Civic Responsibility

Civic responsibility is something that my mind has been returning to again and again in recent times. I haven’t had the time to think about it because of many other things pressing for time. Then I came across this piece that captures some of what I have been thinking. Here is a Quote:

The essential point is this: Those dimwitted, stuck up blue bloods in the old establishment had something we meritocrats lack — a civic consciousness, a sense that we live life embedded in community and nation, that we owe a debt to community and nation and that the essence of the admirable life is community before self.

David is talking about USA. However, it applies even more to India than USA. Civic responsibility is utterly lacking and it is hurting our country more than the politicians and corruption. More on this later.

 

Why Indians (Don’t!) break traffic law

Today evening, I was involved in an auto accident. A Tata Ace swerved to the left and hit my auto. We were not hurt because both vehicles were going slow due to the traffic. But that also meant that they got stuck to each other. My auto driver cursed the other driver at the top of his voice (which actually wasn’t audible; again due to the traffic) and told him to steer away. The other driver was visibly shaken at the accident and also because he made an error. He raised his hands in apology and then did as my driver has asked him. At the same time, my driver also steered away from the truck ie to our left. And promptly hit a scooter driver by an uncle! It was the turn of the Uncle to scream in anger and it was the auto driver who was folding hands to say sorry and then waving towards the truck driver to blame him. The truck driver played oblivious to the existence of the other two drivers. No real harm done; all three vehicles moved as the traffic moved.

In all this while, I had to bite my tongue to stop myself from screaming at all three of them. I almost pointed out to all three of them that as per traffic rules, overtaking is always from the right. And that they all must be NRIs from USA where overtaking is from the left. If I had said all this, all of them would have looked at me as if I am an idiot and from another country. The Uncle may have even tried to educate me on the correct traffic rules. I am sure because I have been through such situations many times. I know its pointless to tell people about traffic laws in such situations and that is how I have learned to bite my tongue.

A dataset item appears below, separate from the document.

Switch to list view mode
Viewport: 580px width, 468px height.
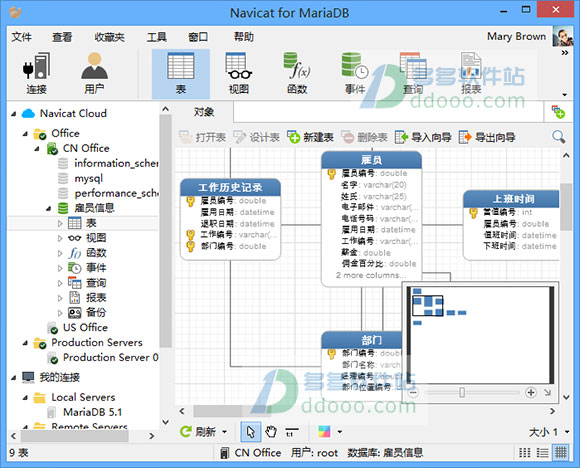525,452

But today was different. Today, I realised that most of Indians actually do follow the traffic law. It’s just that its the traffic law they believe in and have been trained in; is not the law that is written down and passed by the Parliament. Most Indians believe that overtaking from left is the correct method and they see everyone doing it. Now everyone can’t be wrong and therefore overtaking from left is the correct way.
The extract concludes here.